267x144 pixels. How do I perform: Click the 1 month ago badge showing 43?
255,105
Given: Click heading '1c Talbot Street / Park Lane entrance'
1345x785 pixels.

---

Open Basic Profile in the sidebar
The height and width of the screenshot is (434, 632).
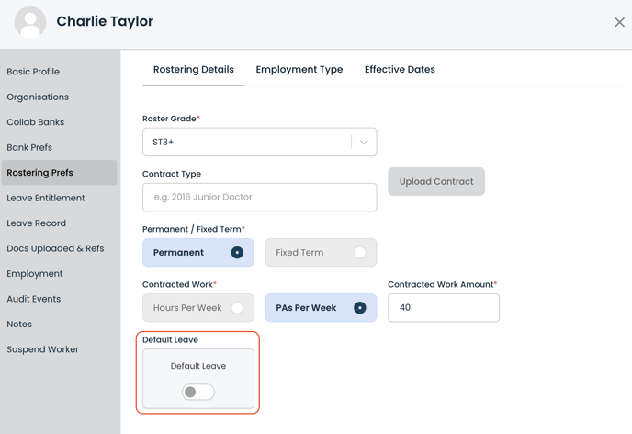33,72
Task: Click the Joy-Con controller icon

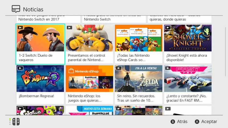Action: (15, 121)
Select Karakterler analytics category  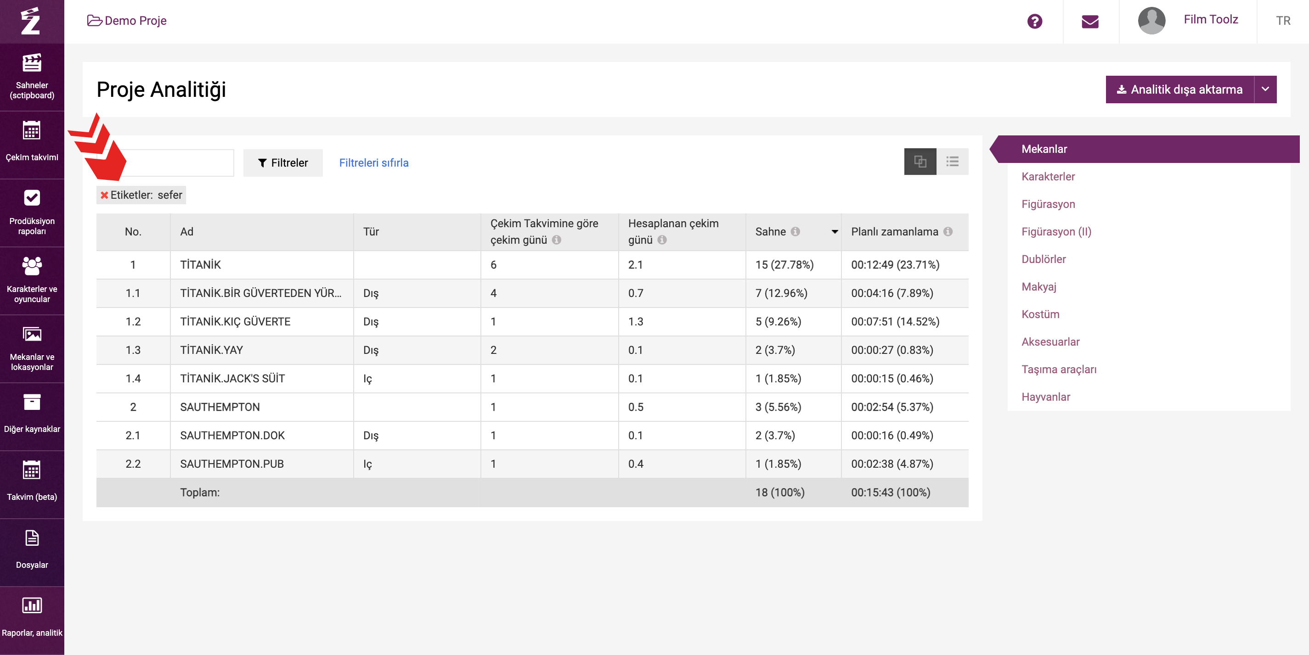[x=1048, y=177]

▶ **TASK STATEMENT**
In the entries above, one line contains "267x144 pixels. How" and another contains "1345x785 pixels.". Reproduce exactly those two lines and the lines between them, nothing else.

▶ **OUTPUT OF THE EXERCISE**
267x144 pixels. How do I perform: Click the 1 month ago badge showing 43?
255,105
Given: Click heading '1c Talbot Street / Park Lane entrance'
1345x785 pixels.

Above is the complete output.